- Opening Delimiter -

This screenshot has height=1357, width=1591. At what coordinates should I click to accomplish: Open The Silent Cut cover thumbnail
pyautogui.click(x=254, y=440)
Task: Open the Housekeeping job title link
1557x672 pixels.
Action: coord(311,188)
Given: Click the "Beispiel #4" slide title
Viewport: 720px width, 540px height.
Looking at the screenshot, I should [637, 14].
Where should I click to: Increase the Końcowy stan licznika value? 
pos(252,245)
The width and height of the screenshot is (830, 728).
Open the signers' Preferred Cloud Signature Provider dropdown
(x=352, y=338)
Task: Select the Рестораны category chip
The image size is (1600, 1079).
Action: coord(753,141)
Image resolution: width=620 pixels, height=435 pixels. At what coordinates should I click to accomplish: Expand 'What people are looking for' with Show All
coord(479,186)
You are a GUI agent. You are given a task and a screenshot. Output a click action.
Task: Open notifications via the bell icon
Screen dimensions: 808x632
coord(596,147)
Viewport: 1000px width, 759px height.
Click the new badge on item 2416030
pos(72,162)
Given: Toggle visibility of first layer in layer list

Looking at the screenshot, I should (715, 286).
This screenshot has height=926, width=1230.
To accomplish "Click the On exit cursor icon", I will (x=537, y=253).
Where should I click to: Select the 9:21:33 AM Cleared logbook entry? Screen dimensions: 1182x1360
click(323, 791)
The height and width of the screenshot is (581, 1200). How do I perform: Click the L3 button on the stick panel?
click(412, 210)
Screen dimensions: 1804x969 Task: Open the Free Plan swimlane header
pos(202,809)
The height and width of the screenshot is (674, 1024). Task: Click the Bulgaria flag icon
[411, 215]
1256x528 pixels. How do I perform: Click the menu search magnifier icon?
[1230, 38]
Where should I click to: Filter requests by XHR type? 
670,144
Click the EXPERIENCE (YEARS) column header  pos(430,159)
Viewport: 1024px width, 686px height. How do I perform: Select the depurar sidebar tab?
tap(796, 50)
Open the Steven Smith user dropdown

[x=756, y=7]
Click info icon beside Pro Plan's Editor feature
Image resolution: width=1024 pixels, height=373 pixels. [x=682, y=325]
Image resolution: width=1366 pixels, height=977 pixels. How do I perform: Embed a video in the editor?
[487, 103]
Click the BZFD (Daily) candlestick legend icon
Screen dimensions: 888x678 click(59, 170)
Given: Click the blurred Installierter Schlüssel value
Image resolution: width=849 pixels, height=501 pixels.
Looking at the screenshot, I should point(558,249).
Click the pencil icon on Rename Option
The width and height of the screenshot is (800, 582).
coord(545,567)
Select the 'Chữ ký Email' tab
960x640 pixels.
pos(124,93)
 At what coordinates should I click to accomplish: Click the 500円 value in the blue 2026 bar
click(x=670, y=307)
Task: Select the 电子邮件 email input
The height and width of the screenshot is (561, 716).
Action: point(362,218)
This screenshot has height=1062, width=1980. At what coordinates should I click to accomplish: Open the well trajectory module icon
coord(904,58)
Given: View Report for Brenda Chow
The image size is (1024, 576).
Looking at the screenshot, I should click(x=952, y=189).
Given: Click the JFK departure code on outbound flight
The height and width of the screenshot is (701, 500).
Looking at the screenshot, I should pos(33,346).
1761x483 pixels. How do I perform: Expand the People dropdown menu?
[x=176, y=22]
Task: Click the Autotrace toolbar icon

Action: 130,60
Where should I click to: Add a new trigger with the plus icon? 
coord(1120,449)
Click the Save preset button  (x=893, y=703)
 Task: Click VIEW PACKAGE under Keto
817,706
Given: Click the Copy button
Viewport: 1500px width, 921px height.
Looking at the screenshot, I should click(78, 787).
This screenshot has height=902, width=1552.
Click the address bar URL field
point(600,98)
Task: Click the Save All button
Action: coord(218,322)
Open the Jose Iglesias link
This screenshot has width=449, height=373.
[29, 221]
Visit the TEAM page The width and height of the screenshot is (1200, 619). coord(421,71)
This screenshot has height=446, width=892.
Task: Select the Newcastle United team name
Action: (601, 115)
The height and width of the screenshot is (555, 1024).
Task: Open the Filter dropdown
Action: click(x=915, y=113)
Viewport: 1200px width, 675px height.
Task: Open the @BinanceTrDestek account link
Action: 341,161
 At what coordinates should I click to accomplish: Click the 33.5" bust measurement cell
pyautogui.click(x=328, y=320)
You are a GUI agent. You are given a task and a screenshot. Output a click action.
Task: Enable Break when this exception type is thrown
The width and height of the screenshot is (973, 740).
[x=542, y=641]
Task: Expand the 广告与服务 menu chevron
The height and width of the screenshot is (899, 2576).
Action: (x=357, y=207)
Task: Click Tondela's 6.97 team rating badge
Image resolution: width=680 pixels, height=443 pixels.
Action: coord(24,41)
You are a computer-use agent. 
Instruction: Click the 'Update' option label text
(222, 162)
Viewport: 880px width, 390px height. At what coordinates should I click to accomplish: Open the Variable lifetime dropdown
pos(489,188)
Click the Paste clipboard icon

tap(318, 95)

- Closing Delimiter -

### WORK TO BE COMPLETED
Each line above is to be reproduced exactly.

### OUTPUT OF THE EXERCISE
This screenshot has height=1357, width=1591. At what coordinates should I click to accomplish: Open The Silent Cut cover thumbnail
pyautogui.click(x=254, y=440)
Task: Open the Housekeeping job title link
1557x672 pixels.
Action: coord(311,188)
Given: Click the "Beispiel #4" slide title
Viewport: 720px width, 540px height.
Looking at the screenshot, I should [637, 14].
Where should I click to: Increase the Końcowy stan licznika value? 
pos(252,245)
The width and height of the screenshot is (830, 728).
Open the signers' Preferred Cloud Signature Provider dropdown
(x=352, y=338)
Task: Select the Рестораны category chip
The image size is (1600, 1079).
Action: coord(753,141)
Image resolution: width=620 pixels, height=435 pixels. At what coordinates should I click to accomplish: Expand 'What people are looking for' with Show All
coord(479,186)
You are a GUI agent. You are given a task and a screenshot. Output a click action.
Task: Open notifications via the bell icon
Screen dimensions: 808x632
coord(596,147)
Viewport: 1000px width, 759px height.
Click the new badge on item 2416030
pos(72,162)
Given: Toggle visibility of first layer in layer list

Looking at the screenshot, I should (715, 286).
This screenshot has height=926, width=1230.
To accomplish "Click the On exit cursor icon", I will (x=537, y=253).
Where should I click to: Select the 9:21:33 AM Cleared logbook entry? Screen dimensions: 1182x1360
click(323, 791)
The height and width of the screenshot is (581, 1200). How do I perform: Click the L3 button on the stick panel?
click(412, 210)
Screen dimensions: 1804x969 Task: Open the Free Plan swimlane header
pos(202,809)
The height and width of the screenshot is (674, 1024). Task: Click the Bulgaria flag icon
[411, 215]
1256x528 pixels. How do I perform: Click the menu search magnifier icon?
[1230, 38]
Where should I click to: Filter requests by XHR type? 
670,144
Click the EXPERIENCE (YEARS) column header  pos(430,159)
Viewport: 1024px width, 686px height. How do I perform: Select the depurar sidebar tab?
tap(796, 50)
Open the Steven Smith user dropdown

[x=756, y=7]
Click info icon beside Pro Plan's Editor feature
Image resolution: width=1024 pixels, height=373 pixels. [x=682, y=325]
Image resolution: width=1366 pixels, height=977 pixels. How do I perform: Embed a video in the editor?
[487, 103]
Click the BZFD (Daily) candlestick legend icon
Screen dimensions: 888x678 click(59, 170)
Given: Click the blurred Installierter Schlüssel value
Image resolution: width=849 pixels, height=501 pixels.
Looking at the screenshot, I should point(558,249).
Click the pencil icon on Rename Option
The width and height of the screenshot is (800, 582).
coord(545,567)
Select the 'Chữ ký Email' tab
960x640 pixels.
pos(124,93)
 At what coordinates should I click to accomplish: Click the 500円 value in the blue 2026 bar
click(x=670, y=307)
Task: Select the 电子邮件 email input
The height and width of the screenshot is (561, 716).
Action: point(362,218)
This screenshot has height=1062, width=1980. At what coordinates should I click to accomplish: Open the well trajectory module icon
coord(904,58)
Given: View Report for Brenda Chow
The image size is (1024, 576).
Looking at the screenshot, I should click(x=952, y=189).
Given: Click the JFK departure code on outbound flight
The height and width of the screenshot is (701, 500).
Looking at the screenshot, I should pos(33,346).
1761x483 pixels. How do I perform: Expand the People dropdown menu?
[x=176, y=22]
Task: Click the Autotrace toolbar icon

Action: 130,60
Where should I click to: Add a new trigger with the plus icon? 
coord(1120,449)
Click the Save preset button  (x=893, y=703)
 Task: Click VIEW PACKAGE under Keto
817,706
Given: Click the Copy button
Viewport: 1500px width, 921px height.
Looking at the screenshot, I should click(78, 787).
This screenshot has height=902, width=1552.
Click the address bar URL field
point(600,98)
Task: Click the Save All button
Action: coord(218,322)
Open the Jose Iglesias link
This screenshot has width=449, height=373.
[29, 221]
Visit the TEAM page The width and height of the screenshot is (1200, 619). coord(421,71)
This screenshot has height=446, width=892.
Task: Select the Newcastle United team name
Action: (601, 115)
The height and width of the screenshot is (555, 1024).
Task: Open the Filter dropdown
Action: click(x=915, y=113)
Viewport: 1200px width, 675px height.
Task: Open the @BinanceTrDestek account link
Action: 341,161
 At what coordinates should I click to accomplish: Click the 33.5" bust measurement cell
pyautogui.click(x=328, y=320)
You are a GUI agent. You are given a task and a screenshot. Output a click action.
Task: Enable Break when this exception type is thrown
The width and height of the screenshot is (973, 740).
[x=542, y=641]
Task: Expand the 广告与服务 menu chevron
The height and width of the screenshot is (899, 2576).
Action: (x=357, y=207)
Task: Click Tondela's 6.97 team rating badge
Image resolution: width=680 pixels, height=443 pixels.
Action: coord(24,41)
You are a computer-use agent. 
Instruction: Click the 'Update' option label text
(222, 162)
Viewport: 880px width, 390px height. At what coordinates should I click to accomplish: Open the Variable lifetime dropdown
pos(489,188)
Click the Paste clipboard icon

tap(318, 95)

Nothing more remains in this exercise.